═════ GEZEIGTER TEXT ═════
Der Profi-Radrennstall Bora-hansgrohe ist mit zwei zweiten Plätzen in den Giro d’Italia gestartet. Das ist einer der besten Einstiege in eine Grand Tour in der Geschichte des Teams. Zuvor gelangen in der Anfangsphase von Giro, Tour de France oder Vuelta a España eher Sprintsiege durch Peter Sagan, Sam Bennett oder Pascal Ackermann. Die zweiten Plätze jetzt wurden zunächst auf einem mittelschweren Tagesabschnitt in Turin von Maximilian Schachmann erreicht und am Folgetag bei der Bergankunft in Oropa von Daniel Felipe Martínez. Das ist ein Qualitätssprung.
Zum Prädikat des besten Rennstalls der Welt reichte das zwar noch nicht. Das ist jedoch durchaus zum erklärten Ziel des Raublinger Rennstalls geworden, der mit dem Einstieg des Energy-Drink-Produzenten Red Bull den Jahresetat von etwa 25 Millionen Euro auf gut 45 Millionen erhöhen kann. Maß aller Dinge ist aktuell noch das Team UAE Emirates mit dem Giro-Favoriten Tadej Pogačar in seinen Reihen. Der Slowene holte sich mit einem seiner gefürchteten Antritte bereits das rosa Trikot des Gesamtführenden.
═════
AUFGABE A:
Wer erreichte laut dem Text über den Giro d’Italia den zweiten Platz bei der Bergankunft in Oropa?
AUFGABE B:
Geben Sie aus den Datensätzen die Zeilen von der Zeile mit „Given: Select chromium label on Map test“ bis zur Zeile mit „Looking at the screenshot, I should (x=698, y=406).“ unverändert wieder, beide Zeilen eingeschlossen.
═════ MATERIAL ZUR AUFGABE ═════
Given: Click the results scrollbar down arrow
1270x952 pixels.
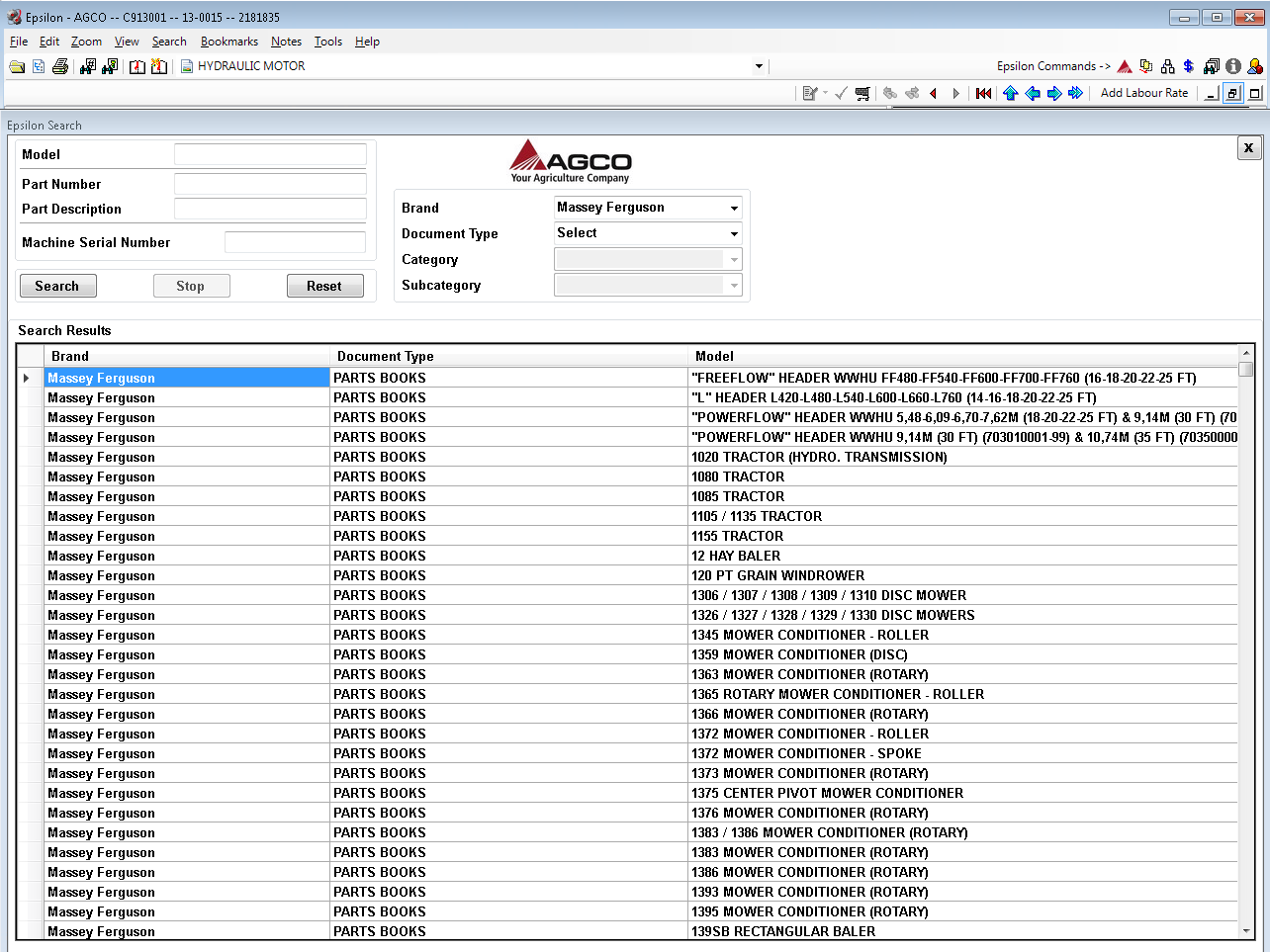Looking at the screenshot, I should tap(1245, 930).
═════
═════ MATERIAL ZUR AUFGABE ═════
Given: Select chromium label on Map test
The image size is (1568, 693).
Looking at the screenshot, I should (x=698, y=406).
═════
ERGEBNIS A:
Daniel Felipe Martínez.

ERGEBNIS B:
Given: Select chromium label on Map test
The image size is (1568, 693).
Looking at the screenshot, I should (x=698, y=406).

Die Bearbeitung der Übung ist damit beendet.